The display is color. In the lowest brightness setting, it reverts to black
and white and remains mostly visible in sunlight (it's visible in sunlight at
all brightness settings, but the colors don't come out well so there's little
point in wasting battery and not turning the brightness all the way down).
You're right about the keyboard and general lack of resources. I purchased
one for myself and am finding it very difficult but possible to touch type, but
I do enjoy the placement of the Control key (to the left of the A; there is no
caps-lock). I had to do quite a bit of work to get everything set up with
"normal" window manager, xterm with readable fonts, browser, etc (note that the
default sugar interface includes all of these, just in a different form than
any Linux distro); I'm planning on using it as a conveniently portable
development (often via ssh) workstation. (I've heard similar complaints about
the Asus EeePC keyboard, but that is not exactly built for children so
presumably its keyboard is slightly larger.)

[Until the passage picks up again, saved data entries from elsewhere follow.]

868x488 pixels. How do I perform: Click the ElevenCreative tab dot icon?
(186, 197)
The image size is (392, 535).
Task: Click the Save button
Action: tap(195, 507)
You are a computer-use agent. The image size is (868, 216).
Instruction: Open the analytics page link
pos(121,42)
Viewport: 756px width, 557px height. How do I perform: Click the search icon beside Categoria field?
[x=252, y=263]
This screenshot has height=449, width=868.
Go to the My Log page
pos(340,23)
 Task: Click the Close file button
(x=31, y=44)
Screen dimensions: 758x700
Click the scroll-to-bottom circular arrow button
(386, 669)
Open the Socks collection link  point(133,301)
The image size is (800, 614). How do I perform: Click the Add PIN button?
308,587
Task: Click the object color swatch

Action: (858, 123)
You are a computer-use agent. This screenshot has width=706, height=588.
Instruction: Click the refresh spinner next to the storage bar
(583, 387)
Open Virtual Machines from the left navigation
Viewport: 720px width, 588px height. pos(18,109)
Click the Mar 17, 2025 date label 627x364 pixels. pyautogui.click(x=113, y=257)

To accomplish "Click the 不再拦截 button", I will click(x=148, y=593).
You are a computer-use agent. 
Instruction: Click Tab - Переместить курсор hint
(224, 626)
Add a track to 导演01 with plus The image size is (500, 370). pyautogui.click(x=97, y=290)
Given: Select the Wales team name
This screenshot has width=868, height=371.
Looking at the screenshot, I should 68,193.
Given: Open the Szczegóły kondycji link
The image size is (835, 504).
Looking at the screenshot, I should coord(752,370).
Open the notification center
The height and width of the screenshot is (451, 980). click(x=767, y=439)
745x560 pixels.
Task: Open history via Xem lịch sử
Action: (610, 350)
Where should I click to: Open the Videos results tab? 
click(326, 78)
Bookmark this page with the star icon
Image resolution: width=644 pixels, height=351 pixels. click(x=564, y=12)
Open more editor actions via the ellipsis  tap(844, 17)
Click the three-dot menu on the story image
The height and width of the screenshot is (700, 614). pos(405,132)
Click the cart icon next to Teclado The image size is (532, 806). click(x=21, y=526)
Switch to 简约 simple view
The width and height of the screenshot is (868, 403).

I've seen many Give-One-Get-One participants say they purchased it as a gift
for their own child or niece. This is the obvious market for the OLPC in its
current form were it to be sold in retail stores. The question is, does it
make a good laptop for children in wealthy areas who probably already have
access to a computer and Internet? It certainly includes a lot of neat
software, but is somewhat sluggish. I don't know any young chilren, and I've
no idea if the laptop makes a good gift or not.